Дядя с видимым усилием овладел собой.

— Боже праведный, Дэвид, – сказал он. – Не надо было заговаривать со мной о твоем отце. Напрасно ты это сделал.

– Он посидел, дрожа, мигая себе в тарелку. – Пойми, у меня был один брат, один-единственный, – прибавил он голосом, в котором не было и тени искренности, потом поднял упавшую ложку и вернулся к прерванному ужину, все еще не в силах унять дрожь.

Отчего он поднял на меня руку? Зачем это внезапное признание в любви к моему покойному отцу? Эта последняя выходка настолько не укладывалась у меня в сознании, что вселила в меня и страх и надежду. Признаюсь, я стал побаиваться, что дядя не совсем в своем уме и оставаться с ним вдвоем небезопасно; однако наряду с этим у меня в голове сама собой (вопреки даже моей воле) складывалась история, похожая на одну из тех баллад, что поются в народе: о бедном юноше, законном наследнике замка, и злом сородиче, который задумал его обездолить. И правда, с чего бы моему дяде носить личину перед бедным, почти нищим родственником, который явился незваным к нему под дверь, не будь у него тайных причин опасаться гостя?
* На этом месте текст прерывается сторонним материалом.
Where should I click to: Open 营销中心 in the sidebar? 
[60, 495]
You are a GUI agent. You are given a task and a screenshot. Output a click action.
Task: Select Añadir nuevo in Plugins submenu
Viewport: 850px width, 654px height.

С этой мыслью, непрошеной и все же прочно укоренившейся в моем мозгу, я, переняв дядин обычай, принялся наблюдать за ним краешком глаза. Так и сидели мы с ним за столом, точно кошка с мышью, исподтишка следя друг за другом. Он больше не бранился, не лебезил, вообще не проронил ни слова, только неотступно думал что-то свое; и чем дольше мы сидели, чем больше я к нему приглядывался, тем сильней проникался уверенностью, что он замышляет недоброе.